----- Vorliegender Auszug -----

Grosse Windkraftanlagen können das Gesicht einer Landschaft deutlich verändern. Daher ging man lange davon aus, dass der Widerstand gegen sie auf eine Art «Reflex» zurückgeht, alles abzulehnen, was grosse Veränderungen in der eigenen Nachbarschaft verursacht. In Bezug auf erneuerbare Energie frei nach dem Motto: «Wichtig und sinnvoll, aber nicht bei mir daheim.»

Wenn das Image nicht passt

Die neuere Forschung geht allerdings davon aus, dass diese Erklärung zu kurz greift. Stattdessen ortet sie die Gründe für die Ablehnung der Anlagen in der Ortsverbundenheit der Betroffenen: Fühlt eine Person demnach eine enge Verbundenheit mit einer Landschaft oder hat sie diese mit einer persönlichen Bedeutung belegt, fällt es ihr schwer, sich starke Eingriffe in diese Landschaft vorzustellen. Zumal, wenn diese nicht zur individuell wahrgenommenen Bedeutung passen.

Stimmt diese These, eröffnet sich eine vielversprechende Perspektive: Dann liessen sich nämlich im Umkehrschluss möglicherweise Gebiete identifizieren, in denen das Image der Landschaft und jenes der Windkraftanlagen übereinstimmen. Deren Bau würde dann von der Mehrheit der Menschen, die in der Region leben, nicht abgelehnt oder womöglich gar begrüsst.

Ländlich oder städtisch?

Dies haben Buchecker, seine Doktorandin Stefanie Müller und ihre Praktikantin Martina Weber mithilfe einer Online-Umfrage in verschiedenen Gemeinden einer Region am Agglomerationsrand der Stadt Bern genauer untersucht. In einer davon war ein Windpark in Planung, die zukünftigen Standorte der Windkraftanlagen aber noch nicht fixiert. Ihre Ergebnisse haben sie in einem gerade erschienenen Bericht zusammengefasst.

----- Auflistung -----

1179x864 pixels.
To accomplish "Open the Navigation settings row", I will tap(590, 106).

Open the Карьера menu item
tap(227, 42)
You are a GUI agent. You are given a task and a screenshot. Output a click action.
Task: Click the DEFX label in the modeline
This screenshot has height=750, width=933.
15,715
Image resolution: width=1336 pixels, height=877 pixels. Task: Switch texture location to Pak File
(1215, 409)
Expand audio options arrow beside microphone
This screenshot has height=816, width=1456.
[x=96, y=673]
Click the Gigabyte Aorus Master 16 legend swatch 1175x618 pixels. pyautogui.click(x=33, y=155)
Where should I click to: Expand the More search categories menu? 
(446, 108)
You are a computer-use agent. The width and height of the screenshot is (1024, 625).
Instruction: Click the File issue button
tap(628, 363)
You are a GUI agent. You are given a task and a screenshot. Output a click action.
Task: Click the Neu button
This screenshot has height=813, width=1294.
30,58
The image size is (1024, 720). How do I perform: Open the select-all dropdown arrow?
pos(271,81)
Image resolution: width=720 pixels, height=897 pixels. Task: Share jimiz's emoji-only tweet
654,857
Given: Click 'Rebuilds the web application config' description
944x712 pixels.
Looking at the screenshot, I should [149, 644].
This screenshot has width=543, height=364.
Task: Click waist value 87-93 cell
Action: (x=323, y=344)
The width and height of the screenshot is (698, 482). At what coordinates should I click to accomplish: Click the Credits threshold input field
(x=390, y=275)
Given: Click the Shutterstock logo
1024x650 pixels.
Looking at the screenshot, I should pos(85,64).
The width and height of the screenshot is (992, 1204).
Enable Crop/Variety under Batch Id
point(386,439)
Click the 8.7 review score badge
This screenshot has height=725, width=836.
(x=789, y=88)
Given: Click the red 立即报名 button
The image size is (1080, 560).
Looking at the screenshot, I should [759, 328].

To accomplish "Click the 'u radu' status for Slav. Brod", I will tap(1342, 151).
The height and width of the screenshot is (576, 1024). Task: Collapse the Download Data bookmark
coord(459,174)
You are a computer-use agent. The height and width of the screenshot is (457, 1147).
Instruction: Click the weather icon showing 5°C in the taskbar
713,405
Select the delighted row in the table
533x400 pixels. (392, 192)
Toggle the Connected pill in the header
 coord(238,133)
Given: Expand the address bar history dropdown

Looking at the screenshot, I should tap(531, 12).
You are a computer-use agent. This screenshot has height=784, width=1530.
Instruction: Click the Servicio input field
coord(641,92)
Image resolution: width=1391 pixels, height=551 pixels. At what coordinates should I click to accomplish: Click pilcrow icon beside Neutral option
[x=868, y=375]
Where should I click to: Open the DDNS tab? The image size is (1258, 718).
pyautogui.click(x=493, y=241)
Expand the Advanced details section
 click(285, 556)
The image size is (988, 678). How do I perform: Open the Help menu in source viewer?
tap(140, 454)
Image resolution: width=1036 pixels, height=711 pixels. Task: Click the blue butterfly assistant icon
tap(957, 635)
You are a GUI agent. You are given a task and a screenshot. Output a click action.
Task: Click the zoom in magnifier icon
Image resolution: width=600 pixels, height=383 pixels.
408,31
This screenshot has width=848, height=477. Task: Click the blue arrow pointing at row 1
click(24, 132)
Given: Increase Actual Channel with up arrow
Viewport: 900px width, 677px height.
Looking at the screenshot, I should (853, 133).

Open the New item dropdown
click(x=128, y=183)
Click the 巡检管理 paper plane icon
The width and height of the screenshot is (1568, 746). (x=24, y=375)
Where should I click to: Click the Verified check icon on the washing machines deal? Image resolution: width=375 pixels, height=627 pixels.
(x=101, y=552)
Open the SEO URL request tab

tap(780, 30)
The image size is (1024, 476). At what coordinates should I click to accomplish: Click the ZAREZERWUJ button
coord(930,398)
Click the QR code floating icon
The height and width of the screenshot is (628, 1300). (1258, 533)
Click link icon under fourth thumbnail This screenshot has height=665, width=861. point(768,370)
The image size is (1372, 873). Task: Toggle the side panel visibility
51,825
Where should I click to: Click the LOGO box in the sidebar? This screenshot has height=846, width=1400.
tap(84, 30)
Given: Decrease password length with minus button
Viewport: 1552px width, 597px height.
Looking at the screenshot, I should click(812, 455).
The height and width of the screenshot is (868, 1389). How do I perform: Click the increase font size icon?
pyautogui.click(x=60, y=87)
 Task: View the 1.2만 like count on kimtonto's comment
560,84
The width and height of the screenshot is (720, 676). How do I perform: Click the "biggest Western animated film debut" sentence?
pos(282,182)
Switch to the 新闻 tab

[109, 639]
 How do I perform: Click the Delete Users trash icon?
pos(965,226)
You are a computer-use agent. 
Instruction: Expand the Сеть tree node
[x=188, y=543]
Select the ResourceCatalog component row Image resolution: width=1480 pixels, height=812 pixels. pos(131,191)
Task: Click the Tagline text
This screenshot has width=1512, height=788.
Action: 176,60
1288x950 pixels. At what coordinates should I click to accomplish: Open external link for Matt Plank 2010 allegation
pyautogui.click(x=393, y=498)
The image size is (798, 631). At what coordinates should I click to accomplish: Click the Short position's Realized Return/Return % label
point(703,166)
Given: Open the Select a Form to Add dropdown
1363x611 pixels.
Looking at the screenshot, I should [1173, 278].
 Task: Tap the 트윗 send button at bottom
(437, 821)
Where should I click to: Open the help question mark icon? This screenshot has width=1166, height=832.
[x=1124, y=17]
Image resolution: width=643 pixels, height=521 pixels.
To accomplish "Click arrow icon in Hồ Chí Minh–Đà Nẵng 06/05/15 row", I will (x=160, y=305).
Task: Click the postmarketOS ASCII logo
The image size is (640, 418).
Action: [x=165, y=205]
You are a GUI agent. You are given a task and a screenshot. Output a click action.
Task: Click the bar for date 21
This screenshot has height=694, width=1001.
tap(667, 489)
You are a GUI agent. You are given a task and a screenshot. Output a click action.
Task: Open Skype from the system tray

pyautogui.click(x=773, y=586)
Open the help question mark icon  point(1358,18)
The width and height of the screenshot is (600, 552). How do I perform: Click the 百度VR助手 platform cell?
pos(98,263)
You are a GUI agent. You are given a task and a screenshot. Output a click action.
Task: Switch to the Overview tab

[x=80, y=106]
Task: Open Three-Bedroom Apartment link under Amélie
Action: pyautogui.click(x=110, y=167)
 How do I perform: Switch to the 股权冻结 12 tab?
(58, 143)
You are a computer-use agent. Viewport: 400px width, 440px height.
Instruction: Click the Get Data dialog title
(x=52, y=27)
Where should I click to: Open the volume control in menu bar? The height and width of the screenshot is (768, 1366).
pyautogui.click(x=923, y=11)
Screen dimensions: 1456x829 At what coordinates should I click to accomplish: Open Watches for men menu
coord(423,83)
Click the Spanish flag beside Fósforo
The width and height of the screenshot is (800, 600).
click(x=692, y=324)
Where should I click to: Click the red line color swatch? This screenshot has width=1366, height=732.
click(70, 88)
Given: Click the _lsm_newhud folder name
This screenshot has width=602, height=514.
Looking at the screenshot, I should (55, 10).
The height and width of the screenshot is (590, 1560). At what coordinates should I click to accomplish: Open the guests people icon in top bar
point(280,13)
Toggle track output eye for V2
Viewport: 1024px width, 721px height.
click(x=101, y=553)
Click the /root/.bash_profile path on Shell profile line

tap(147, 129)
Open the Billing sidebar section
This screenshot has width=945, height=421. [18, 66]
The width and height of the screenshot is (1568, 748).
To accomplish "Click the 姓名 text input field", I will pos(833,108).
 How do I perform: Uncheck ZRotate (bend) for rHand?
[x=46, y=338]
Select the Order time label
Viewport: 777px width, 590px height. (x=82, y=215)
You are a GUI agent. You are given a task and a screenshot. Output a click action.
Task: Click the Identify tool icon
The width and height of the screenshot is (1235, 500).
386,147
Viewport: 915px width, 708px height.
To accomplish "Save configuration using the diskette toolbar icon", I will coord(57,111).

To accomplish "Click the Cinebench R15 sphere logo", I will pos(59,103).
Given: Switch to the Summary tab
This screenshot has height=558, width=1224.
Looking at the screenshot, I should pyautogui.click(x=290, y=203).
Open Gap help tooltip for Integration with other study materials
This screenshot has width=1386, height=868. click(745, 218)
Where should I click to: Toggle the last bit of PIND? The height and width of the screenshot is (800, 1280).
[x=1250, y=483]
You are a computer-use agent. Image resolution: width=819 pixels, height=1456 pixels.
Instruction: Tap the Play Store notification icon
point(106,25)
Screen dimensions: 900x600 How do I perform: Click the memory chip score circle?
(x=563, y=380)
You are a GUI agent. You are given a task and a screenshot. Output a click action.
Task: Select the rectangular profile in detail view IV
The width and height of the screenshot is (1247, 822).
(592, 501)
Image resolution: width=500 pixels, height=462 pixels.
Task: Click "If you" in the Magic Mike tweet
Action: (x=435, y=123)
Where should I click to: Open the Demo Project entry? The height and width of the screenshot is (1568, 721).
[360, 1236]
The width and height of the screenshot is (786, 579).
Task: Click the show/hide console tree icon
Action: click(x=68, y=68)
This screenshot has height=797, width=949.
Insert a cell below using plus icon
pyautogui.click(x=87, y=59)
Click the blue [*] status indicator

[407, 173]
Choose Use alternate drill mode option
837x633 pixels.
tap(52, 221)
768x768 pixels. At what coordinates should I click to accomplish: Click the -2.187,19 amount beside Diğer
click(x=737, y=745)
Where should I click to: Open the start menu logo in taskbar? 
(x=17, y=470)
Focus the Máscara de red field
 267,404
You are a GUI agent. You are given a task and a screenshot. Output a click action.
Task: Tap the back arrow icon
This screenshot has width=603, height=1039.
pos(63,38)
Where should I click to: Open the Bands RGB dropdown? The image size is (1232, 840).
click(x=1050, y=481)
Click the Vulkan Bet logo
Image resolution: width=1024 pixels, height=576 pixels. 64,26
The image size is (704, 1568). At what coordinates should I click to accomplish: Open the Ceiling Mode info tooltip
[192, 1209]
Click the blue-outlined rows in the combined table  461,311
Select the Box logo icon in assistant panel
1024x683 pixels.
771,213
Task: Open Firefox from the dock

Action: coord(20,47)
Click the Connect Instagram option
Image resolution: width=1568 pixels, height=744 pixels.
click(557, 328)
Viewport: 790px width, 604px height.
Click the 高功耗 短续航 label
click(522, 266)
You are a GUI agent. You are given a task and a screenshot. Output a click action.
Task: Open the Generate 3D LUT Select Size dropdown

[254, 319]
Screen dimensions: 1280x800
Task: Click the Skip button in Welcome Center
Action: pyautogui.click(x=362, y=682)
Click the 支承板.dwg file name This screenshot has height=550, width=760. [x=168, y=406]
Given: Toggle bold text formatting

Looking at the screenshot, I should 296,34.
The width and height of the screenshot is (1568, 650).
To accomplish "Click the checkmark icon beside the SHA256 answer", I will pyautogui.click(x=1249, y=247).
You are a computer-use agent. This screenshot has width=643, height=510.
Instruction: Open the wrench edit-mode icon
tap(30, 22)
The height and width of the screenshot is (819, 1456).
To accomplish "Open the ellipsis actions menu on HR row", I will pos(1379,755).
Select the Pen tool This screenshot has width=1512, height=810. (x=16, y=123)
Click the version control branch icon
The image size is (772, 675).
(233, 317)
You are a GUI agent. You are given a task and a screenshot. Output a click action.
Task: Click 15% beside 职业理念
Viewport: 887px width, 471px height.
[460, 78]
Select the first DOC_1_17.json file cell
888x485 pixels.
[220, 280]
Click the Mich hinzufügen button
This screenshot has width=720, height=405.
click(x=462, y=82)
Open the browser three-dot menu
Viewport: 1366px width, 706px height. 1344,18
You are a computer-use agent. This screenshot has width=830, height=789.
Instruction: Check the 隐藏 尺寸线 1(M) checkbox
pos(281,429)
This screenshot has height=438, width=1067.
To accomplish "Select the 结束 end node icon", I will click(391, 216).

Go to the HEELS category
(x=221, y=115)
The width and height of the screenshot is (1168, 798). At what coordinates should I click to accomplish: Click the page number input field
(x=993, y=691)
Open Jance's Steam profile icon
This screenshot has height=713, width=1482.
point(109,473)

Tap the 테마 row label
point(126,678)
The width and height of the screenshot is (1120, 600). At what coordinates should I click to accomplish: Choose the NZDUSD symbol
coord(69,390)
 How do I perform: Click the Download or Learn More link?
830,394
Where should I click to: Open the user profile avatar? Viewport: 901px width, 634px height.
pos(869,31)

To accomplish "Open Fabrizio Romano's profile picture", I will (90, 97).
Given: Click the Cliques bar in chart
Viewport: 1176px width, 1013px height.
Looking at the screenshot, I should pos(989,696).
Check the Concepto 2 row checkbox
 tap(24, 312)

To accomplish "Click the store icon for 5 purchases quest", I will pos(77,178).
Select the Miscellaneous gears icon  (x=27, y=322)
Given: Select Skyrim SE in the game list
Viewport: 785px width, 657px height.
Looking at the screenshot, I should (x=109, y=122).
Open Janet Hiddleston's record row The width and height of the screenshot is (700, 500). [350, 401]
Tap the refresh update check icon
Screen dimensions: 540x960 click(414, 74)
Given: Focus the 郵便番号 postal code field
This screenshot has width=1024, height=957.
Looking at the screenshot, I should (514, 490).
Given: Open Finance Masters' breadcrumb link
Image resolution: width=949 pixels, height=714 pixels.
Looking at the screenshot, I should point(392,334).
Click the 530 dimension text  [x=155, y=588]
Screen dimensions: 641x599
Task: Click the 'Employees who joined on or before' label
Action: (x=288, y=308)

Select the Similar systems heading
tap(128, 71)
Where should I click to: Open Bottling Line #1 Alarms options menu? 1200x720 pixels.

-----

Aufgabenstellung - Geben Sie aus dem Auszug über Windkraftanlagen den Abschnitt beginnend bei „Die neuere Forschung“ und endend bei „Ländlich oder städtisch?“ wortgetreu aus.

Ihre Lösung -
Die neuere Forschung geht allerdings davon aus, dass diese Erklärung zu kurz greift. Stattdessen ortet sie die Gründe für die Ablehnung der Anlagen in der Ortsverbundenheit der Betroffenen: Fühlt eine Person demnach eine enge Verbundenheit mit einer Landschaft oder hat sie diese mit einer persönlichen Bedeutung belegt, fällt es ihr schwer, sich starke Eingriffe in diese Landschaft vorzustellen. Zumal, wenn diese nicht zur individuell wahrgenommenen Bedeutung passen.

Stimmt diese These, eröffnet sich eine vielversprechende Perspektive: Dann liessen sich nämlich im Umkehrschluss möglicherweise Gebiete identifizieren, in denen das Image der Landschaft und jenes der Windkraftanlagen übereinstimmen. Deren Bau würde dann von der Mehrheit der Menschen, die in der Region leben, nicht abgelehnt oder womöglich gar begrüsst.

Ländlich oder städtisch?